Angebot für Häuslebauer Delmenhorst plant 50 Bauplätze im Stadtteil Heidkrug

Attraktive Randlage: Im Stadtteil Heidkrug könnte im Anschluss an die Reihenhaussiedlung rund um die Vegesacker Straße ein Neubaugebiet entstehen. Grafik: Stadt DelmenhorstAttraktive Randlage: Im Stadtteil Heidkrug könnte im Anschluss an die Reihenhaussiedlung rund um die Vegesacker Straße ein Neubaugebiet entstehen. Grafik: Stadt Delmenhorst

Delmenhorst. Die Natur und die Bahnstation Heidkrug in der Nähe: In reizvoller Stadtrandlage könnte bald ein Neubaugebiet im Delmenhorster Osten entstehen.

Im Bemühen, Delmenhorst für Häuslebauer attraktiver zu machen, hofft die Stadt auf ein politisches Startsignal für ein Neubaugebiet in attraktiver Randlage: Bis zu 50 Baugrundstücke für Einfamilien- und Doppelhäuser könnten in Heidkrug unweit der Bahnstation entstehen. Am kommenden Dienstag, 28. März, soll für den Bebauungsplan 357 im Bereich zwischen dem Neuenbrücker Weg, dem Großen Tannenweg, der Worpsweder Straße, der Ritterhuder Straße und der Vegesacker Straße der Aufstellungsbeschluss gefasst werden.

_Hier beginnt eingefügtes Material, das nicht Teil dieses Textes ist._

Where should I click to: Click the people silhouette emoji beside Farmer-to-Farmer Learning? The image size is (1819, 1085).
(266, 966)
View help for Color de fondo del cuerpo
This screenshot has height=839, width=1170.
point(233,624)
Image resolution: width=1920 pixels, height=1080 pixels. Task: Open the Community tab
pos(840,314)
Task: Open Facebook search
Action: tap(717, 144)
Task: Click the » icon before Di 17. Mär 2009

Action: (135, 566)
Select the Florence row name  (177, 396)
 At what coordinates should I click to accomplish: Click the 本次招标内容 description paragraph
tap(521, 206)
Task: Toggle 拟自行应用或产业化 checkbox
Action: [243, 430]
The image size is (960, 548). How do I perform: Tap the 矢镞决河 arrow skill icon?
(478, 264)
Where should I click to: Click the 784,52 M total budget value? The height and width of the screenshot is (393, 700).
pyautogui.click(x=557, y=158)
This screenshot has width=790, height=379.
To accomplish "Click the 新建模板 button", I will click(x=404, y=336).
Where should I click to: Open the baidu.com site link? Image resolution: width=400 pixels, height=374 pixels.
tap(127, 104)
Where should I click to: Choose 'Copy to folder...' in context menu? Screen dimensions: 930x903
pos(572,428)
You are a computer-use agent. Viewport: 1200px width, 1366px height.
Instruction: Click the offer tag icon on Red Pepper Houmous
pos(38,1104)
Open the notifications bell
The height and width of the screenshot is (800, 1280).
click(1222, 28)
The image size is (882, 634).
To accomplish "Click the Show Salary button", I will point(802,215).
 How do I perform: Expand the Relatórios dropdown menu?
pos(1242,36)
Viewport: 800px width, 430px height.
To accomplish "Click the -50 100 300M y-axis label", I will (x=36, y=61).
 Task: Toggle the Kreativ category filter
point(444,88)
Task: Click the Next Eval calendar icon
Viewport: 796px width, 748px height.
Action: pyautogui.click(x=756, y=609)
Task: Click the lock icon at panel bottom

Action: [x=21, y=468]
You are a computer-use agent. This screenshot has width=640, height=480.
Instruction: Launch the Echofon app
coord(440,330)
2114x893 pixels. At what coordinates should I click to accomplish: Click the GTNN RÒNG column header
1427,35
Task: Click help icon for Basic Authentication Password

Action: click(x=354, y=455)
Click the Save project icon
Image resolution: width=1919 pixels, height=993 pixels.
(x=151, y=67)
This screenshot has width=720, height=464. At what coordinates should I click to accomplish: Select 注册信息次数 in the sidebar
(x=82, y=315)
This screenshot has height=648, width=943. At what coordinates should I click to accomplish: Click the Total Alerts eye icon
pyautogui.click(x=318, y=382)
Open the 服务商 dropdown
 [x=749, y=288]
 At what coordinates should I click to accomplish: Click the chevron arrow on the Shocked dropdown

Zahlreiche Anträge seit 1990

Seit Anfang der 1990er Jahre gibt es zahlreiche Bauwünsche für Wohngebäude auf der Fläche, teilt das Rathaus mit. Delmenhorst weise seit einigen Jahren einen hohen Erweiterungsbedarf des Wohnungsbestandes auf. Nach dem Integrierten Stadtentwicklungskonzept solle die Nachverdichtung von Bestandsquartieren vorherrschen, jedoch seien auch nachfragegerechte Wohnangebote in Stadtrand-Lage zu schaffen. Durch das infrastrukturelle Angebot der näheren Umgebung und die Nähe zur Natur steige die Attraktivität der Fläche für eine Wohnnutzung. Negative Auswirkungen auf das Landschaftsschutzgebiet „Bywisch-Hullen-Schohasbergen“ erwartet die Verwaltung nicht. Die Planung dieser Fläche erfülle das sogenannte „Arrondierungs-Prinzip“: Sie beziehe angrenzende Flächen zu Innenbereichsflächen ein, um den Grenzverlauf des Siedlungsgebietes abzurunden.

Zwei Bauland-Varianten

Dem Planungsausschuss am 28. März (ab 17 Uhr öffentlich im Rathaus) liegen zwei Bebauungsvarianten vor: Ein Vorschlag für bis zu 49 Bauplätze und ein Vorschlag für 35 Grundstücke. Die kleinere Variante berücksichtigt zwei private Interessenten, die eine Bebauung ablehnen. In beiden Fällen wird ein Bereich unter einer Hochspannungsleitung ausgeklammert. Verkehrliche Anbindungen sind mit der Vegesacker Straße, der Worpsweder Straße und dem Großen Tannenweg gegeben. Nach einem Aufstellungsbeschluss erhält die Öffentlichkeit noch mehrfach Gelegenheit, Stellung zu den Plänen zu nehmen. Auch eine Umweltprüfung ist noch erforderlich.